Well, she’s right about me being cheap and certainly I chafe at the idea of hiring anyone to do a job that I can do just as well… or if not as well, at least adequately enough for my taste. But it’s more than just the money and it’s not really a “macho” thing.

I derive a huge amount of satisfaction from doing as much as I can by myself. This includes all manner of work, from bookkeeping, house cleaning, gardening to home repair/renovation. I’m not trained in any of these areas, but over the years I’ve taught myself the skills necessary to do the job.

For the most part, I enjoy the experience. I like it when my checkbook balances, or I build a spreadsheet that tracks expenses for a project. I like the look of a room after it’s been cleaned and there’s nothing that beats the sense of satisfaction that I get from standing back and admiring a well-done (or at least adequately done) carpentry job.

I don’t think of this as a “macho” thing. Yes, a successful project leaves me feeling competent, but I don’t think that is a uniquely male experience. I know my wife enjoys a similar sense of satisfaction from her projects, which, over the years has included removing two chimneys from a house we renovated.

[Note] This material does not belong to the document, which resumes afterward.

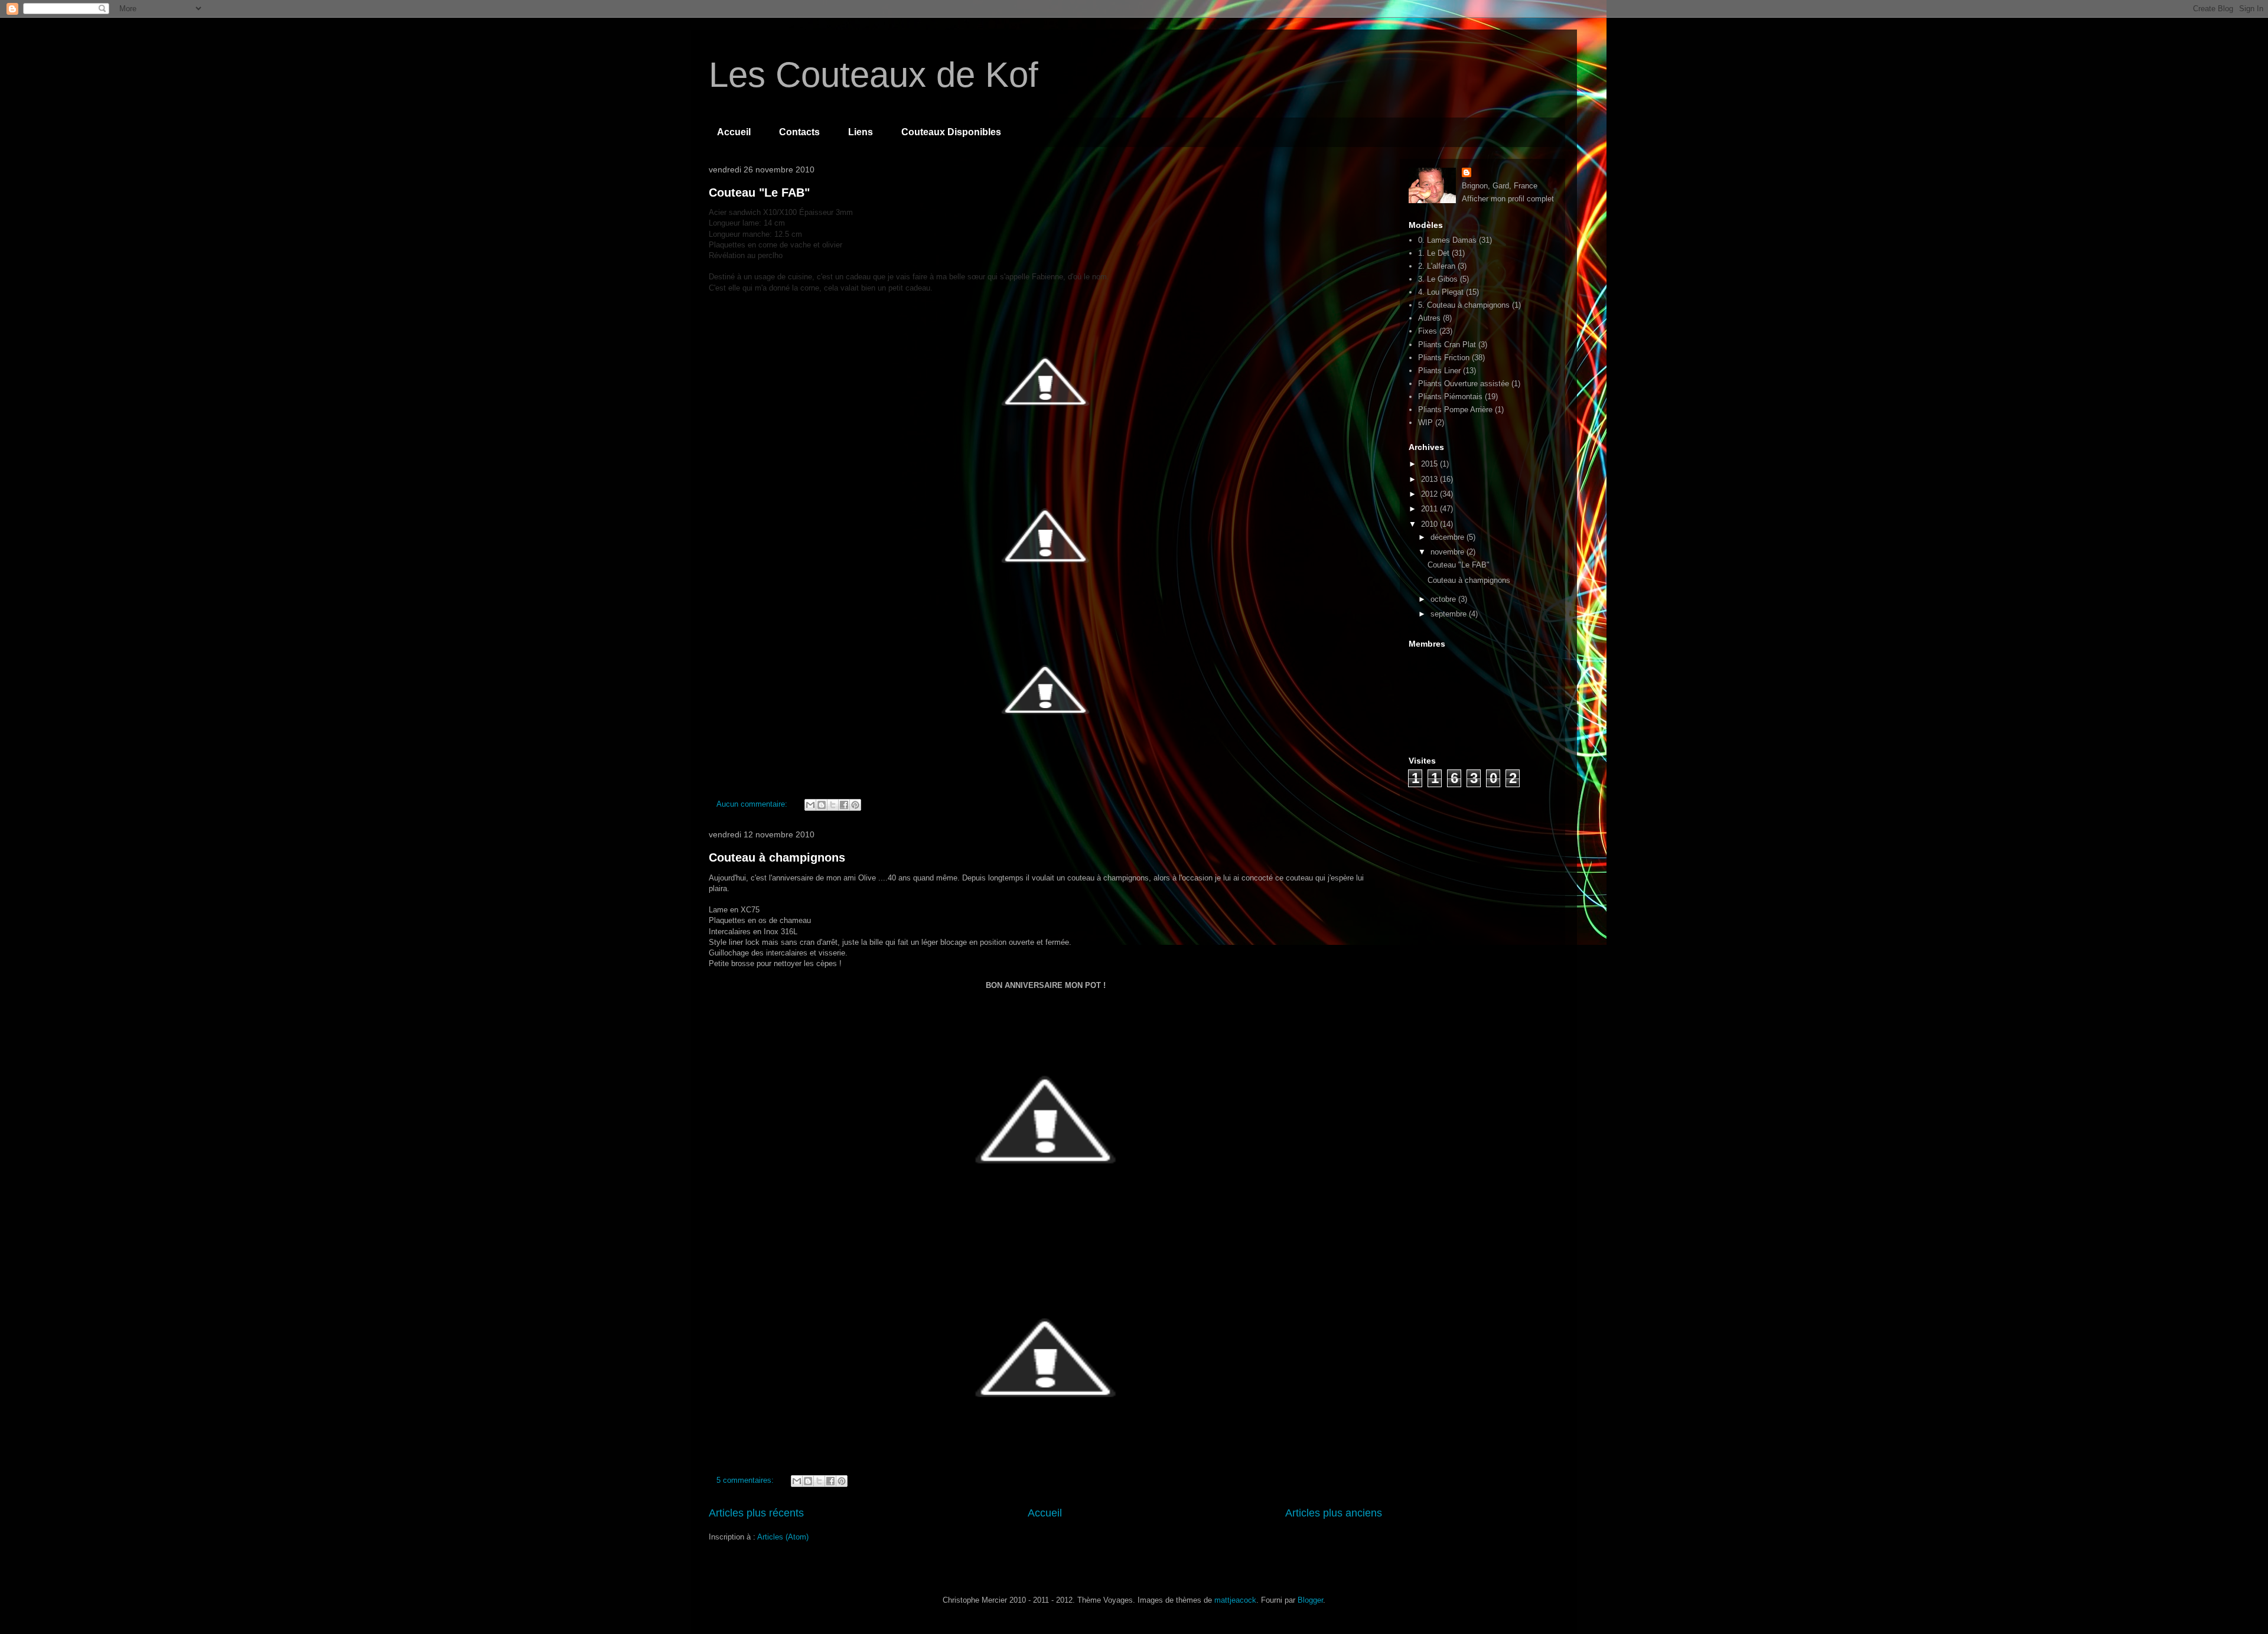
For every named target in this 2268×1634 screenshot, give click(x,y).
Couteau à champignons (777, 857)
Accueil (734, 132)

I have, over the years, acknowledged there are areas where I need some help. I no longer prepare our taxes because we have two companies and I just don’t have the specific knowledge (or time) to do the job properly. While I maintained my own car as a teenager, today’s sophisticated computer systems and limited time prompt me to find a good mechanic. My efforts at any plumbing more complicated than changing out a faucet generally result in disaster, so I hand that over to a pro, as I do with any task that requires work much higher than 12 feet, since I don’t like heights.

I’ve been extremely lucky to have a wife who’s been supportive of my efforts, which in the beginning could most generously have been described as amateurish and even today sometimes fall short of what a seasoned pro could produce.

And when I look out at the swimming pool, still covered with a tarp and last fall’s leaves, I feel a great sense of excitement. This will be fun – why would I pay someone to have fun for me?